Comme Jean-Baptiste Buisson, défrayant la
chronique des années 1950 - un père dont je découvrirai
l'âme véritable un jour - j'aurais pu m'opposer
à la société. Ressemblant à ma mère - si peu connue
pourtant - j'aurai dévoyé notre don et, au lieu d'aider
et servir, je serais devenue manipulatrice. Mais je
les ai si peu vus. Etant enfant, j'étais placée et c'est à
une marâtre que j'ai eu affaire. Plutôt que protéger
mes premiers pas, cette femme m'a prise pour cible
d'une double vengeance, allant jusqu'à me coller à
elle à l'aide de menottes et m'obliger à creuser ma
propre tombe. Fallait-il alors devenir sadique ou
bien, marquée par ses prophéties, me supprimer ?

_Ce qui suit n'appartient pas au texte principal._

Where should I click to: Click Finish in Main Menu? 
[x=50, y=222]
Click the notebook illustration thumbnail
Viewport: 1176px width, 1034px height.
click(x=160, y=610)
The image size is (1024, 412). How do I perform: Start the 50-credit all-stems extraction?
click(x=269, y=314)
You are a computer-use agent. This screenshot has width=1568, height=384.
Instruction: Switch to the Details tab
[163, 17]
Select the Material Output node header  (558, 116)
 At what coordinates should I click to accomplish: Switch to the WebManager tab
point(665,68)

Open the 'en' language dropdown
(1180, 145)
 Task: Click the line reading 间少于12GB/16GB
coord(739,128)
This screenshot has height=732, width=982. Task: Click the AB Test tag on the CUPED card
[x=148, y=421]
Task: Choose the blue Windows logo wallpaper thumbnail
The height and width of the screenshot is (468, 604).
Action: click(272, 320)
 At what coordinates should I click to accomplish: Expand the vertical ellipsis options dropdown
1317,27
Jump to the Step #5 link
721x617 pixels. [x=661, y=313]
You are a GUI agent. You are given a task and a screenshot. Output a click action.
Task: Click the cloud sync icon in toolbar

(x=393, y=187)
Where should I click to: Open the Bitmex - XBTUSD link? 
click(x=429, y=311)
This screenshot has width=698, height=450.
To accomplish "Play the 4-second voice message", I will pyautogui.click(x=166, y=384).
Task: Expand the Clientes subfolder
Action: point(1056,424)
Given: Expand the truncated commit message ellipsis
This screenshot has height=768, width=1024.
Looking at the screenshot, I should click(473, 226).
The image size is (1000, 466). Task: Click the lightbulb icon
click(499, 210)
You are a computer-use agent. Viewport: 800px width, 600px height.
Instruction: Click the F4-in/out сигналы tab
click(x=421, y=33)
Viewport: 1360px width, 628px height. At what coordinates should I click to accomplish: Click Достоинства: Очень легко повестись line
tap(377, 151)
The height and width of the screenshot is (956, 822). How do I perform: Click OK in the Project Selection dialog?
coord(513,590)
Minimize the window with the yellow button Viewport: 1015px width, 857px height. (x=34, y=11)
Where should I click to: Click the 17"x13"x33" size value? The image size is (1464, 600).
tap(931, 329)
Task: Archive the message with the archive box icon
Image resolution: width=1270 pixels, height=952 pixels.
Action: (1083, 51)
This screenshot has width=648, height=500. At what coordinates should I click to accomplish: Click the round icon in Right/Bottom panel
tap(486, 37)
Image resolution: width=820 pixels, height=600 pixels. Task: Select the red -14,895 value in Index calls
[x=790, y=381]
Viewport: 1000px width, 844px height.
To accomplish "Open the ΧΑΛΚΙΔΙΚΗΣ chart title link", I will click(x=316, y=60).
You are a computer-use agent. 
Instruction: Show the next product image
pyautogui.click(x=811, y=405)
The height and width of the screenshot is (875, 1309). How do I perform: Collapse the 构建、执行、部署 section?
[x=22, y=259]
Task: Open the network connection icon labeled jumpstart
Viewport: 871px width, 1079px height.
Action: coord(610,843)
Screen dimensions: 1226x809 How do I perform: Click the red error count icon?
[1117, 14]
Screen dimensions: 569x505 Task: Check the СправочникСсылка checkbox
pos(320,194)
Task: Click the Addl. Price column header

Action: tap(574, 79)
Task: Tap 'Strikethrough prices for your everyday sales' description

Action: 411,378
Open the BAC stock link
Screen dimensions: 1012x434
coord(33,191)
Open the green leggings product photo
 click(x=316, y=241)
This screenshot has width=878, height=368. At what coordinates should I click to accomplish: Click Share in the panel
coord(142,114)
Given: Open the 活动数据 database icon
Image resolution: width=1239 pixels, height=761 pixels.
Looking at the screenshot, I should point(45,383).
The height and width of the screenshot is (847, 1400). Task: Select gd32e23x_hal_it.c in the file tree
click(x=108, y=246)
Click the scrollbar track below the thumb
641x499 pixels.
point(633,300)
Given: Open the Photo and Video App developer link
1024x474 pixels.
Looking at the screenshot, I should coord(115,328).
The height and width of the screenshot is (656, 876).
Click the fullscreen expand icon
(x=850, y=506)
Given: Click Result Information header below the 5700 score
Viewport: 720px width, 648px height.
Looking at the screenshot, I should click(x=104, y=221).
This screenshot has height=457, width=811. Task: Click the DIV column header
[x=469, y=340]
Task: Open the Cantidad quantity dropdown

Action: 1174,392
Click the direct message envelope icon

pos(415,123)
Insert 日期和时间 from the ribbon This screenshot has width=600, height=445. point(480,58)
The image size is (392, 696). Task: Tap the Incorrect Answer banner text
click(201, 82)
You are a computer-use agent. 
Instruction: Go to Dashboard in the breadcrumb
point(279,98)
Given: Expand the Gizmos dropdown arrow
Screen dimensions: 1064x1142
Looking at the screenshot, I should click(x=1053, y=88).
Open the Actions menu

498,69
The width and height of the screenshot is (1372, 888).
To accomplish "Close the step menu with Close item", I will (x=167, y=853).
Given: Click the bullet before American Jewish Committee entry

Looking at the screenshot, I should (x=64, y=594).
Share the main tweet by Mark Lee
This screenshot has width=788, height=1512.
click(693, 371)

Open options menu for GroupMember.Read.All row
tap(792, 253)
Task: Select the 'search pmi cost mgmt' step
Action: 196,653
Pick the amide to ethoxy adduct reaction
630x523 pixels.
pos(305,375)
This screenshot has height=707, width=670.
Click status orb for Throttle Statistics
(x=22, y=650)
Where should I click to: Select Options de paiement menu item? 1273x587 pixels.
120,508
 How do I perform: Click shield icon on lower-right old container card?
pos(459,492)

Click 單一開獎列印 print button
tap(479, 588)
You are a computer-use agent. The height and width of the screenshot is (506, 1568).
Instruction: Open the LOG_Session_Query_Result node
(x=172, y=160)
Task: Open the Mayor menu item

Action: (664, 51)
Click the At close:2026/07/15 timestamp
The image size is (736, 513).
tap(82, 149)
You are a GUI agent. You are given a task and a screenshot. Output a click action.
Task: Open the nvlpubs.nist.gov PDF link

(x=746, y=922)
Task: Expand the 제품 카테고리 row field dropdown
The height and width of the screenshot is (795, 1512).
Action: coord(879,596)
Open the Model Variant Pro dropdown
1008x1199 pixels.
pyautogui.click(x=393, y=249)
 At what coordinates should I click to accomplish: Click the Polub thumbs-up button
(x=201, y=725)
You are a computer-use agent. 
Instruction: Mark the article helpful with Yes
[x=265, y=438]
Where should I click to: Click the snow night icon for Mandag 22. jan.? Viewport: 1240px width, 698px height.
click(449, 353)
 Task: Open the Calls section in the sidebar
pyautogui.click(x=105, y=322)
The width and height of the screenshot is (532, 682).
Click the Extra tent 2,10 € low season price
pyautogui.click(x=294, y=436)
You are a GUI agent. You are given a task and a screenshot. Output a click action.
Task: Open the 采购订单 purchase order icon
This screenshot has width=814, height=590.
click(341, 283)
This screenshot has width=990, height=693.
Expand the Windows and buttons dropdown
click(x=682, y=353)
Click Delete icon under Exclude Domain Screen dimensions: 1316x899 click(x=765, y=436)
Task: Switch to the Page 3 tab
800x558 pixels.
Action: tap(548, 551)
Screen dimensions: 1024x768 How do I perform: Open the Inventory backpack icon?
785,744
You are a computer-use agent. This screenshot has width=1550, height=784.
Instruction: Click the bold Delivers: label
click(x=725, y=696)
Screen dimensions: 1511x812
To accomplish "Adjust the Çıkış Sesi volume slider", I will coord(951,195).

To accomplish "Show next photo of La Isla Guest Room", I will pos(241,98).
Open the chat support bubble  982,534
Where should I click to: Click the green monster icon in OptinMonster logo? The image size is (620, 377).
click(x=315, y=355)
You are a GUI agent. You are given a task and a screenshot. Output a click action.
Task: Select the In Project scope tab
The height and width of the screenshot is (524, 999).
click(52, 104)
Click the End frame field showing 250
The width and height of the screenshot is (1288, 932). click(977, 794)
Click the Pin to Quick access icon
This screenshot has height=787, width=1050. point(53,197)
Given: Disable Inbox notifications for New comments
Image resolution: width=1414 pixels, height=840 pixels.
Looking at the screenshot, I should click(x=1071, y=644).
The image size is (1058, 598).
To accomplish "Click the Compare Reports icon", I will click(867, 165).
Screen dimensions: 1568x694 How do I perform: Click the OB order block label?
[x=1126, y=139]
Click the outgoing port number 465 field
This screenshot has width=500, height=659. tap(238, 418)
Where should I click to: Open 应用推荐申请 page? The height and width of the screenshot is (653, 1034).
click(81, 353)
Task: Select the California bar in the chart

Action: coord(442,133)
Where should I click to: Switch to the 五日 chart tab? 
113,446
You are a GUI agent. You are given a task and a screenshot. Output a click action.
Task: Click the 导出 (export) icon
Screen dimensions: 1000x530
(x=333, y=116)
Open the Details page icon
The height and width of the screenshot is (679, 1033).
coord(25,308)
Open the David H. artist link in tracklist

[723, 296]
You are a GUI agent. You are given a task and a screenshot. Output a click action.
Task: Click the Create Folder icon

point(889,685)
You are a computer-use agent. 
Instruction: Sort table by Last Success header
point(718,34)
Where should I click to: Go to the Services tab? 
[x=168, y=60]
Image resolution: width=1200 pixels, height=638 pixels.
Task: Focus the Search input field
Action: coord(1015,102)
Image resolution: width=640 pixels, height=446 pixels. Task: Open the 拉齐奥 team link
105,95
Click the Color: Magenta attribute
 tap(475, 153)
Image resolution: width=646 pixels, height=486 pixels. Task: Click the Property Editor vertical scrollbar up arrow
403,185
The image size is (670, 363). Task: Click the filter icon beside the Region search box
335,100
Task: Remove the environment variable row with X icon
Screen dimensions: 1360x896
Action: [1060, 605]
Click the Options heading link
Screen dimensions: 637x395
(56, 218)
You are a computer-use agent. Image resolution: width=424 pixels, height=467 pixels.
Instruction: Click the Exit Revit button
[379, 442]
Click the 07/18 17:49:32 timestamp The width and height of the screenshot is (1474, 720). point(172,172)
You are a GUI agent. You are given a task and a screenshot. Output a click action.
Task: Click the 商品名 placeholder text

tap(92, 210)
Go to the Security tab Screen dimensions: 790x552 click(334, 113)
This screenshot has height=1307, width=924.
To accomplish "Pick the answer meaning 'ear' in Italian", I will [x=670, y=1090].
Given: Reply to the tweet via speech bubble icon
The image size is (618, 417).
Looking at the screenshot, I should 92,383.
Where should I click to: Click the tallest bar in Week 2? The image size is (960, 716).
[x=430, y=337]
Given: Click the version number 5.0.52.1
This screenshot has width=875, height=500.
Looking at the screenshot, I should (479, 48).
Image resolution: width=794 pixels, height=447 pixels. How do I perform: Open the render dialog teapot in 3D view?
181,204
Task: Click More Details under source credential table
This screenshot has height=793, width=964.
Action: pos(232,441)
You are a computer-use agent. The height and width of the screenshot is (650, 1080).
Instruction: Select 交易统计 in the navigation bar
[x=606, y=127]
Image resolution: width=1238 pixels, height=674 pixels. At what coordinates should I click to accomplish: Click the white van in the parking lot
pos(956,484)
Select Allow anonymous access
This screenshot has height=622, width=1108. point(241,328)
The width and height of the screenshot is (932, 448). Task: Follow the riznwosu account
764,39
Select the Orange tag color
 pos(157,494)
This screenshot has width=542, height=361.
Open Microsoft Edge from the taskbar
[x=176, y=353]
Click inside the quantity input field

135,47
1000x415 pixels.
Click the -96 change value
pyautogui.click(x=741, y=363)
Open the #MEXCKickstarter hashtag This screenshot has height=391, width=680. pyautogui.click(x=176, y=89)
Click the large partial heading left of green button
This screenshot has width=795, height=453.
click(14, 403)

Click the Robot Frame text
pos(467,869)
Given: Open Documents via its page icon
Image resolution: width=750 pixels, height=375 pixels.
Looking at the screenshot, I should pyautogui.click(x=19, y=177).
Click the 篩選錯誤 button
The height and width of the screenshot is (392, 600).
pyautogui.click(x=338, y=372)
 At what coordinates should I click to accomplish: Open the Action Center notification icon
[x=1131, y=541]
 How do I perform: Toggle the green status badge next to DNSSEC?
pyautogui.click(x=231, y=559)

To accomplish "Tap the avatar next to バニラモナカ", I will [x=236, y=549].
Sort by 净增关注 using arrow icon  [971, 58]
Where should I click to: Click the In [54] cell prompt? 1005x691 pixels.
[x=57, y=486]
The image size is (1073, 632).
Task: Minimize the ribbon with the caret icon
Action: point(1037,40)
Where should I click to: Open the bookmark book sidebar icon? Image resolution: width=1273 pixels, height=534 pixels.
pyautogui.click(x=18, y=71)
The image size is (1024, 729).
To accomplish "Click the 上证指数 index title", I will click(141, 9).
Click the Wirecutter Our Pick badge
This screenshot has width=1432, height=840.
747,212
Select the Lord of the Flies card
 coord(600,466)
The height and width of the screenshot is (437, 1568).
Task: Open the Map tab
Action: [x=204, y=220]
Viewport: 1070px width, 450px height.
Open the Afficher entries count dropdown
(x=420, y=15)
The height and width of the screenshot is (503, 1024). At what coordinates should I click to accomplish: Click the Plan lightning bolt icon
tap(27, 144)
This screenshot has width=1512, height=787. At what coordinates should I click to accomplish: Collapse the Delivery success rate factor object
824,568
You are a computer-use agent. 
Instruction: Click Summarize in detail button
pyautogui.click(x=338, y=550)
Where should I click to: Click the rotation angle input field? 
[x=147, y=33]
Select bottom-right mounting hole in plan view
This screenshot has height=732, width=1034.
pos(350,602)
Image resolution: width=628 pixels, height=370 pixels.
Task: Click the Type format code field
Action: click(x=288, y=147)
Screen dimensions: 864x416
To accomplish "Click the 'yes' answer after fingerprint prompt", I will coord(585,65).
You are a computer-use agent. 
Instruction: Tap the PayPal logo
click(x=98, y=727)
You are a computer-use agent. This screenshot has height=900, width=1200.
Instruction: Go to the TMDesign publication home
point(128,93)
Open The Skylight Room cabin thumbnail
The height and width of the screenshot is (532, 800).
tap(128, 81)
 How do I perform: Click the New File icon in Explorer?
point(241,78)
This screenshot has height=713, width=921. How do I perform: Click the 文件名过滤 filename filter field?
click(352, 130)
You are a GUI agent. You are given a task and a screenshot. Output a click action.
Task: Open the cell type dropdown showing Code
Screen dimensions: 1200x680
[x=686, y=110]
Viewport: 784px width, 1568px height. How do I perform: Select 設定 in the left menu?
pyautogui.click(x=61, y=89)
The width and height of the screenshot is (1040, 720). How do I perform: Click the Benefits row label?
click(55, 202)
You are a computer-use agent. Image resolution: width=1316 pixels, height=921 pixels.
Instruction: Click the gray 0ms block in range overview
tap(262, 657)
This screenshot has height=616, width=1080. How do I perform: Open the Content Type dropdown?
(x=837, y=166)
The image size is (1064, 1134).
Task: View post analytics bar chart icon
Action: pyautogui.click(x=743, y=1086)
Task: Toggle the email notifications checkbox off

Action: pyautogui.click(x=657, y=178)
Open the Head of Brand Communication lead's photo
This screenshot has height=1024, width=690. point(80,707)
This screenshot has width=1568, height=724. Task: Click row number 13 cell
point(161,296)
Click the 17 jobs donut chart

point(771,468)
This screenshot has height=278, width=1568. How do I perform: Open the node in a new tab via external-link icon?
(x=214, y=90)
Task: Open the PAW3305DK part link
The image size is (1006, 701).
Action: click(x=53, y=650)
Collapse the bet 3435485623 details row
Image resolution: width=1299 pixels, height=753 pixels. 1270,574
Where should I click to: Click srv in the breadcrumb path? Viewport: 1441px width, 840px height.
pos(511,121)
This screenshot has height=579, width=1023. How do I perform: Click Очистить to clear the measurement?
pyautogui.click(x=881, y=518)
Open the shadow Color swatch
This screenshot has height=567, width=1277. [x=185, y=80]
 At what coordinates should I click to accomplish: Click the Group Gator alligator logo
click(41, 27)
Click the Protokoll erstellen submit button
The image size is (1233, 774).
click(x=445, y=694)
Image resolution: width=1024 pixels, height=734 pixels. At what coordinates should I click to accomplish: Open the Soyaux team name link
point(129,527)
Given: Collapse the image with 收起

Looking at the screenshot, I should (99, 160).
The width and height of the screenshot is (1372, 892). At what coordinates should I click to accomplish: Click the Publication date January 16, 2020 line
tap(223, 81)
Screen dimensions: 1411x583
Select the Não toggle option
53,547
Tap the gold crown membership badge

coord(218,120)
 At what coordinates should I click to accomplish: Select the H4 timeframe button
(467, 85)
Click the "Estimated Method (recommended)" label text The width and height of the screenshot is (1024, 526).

Non, j'ai beau avoir enduré des meurtrissures qui
dépassent l'entendement, j'ai tenu bon...
Je suis la fille du Nuss ; je veux rendre hommage
ici à cet homme : quel qu'il ait été au regard de
la société, il a payé sa dette et a été un véritable père.
A travers mon histoire, je voudrais que l'on
découvre dans l'intime les dégâts causés par le harcèlement.
Pensant à mon père, je veux affirmer que
j'ai choisi l'honnêteté et le courage.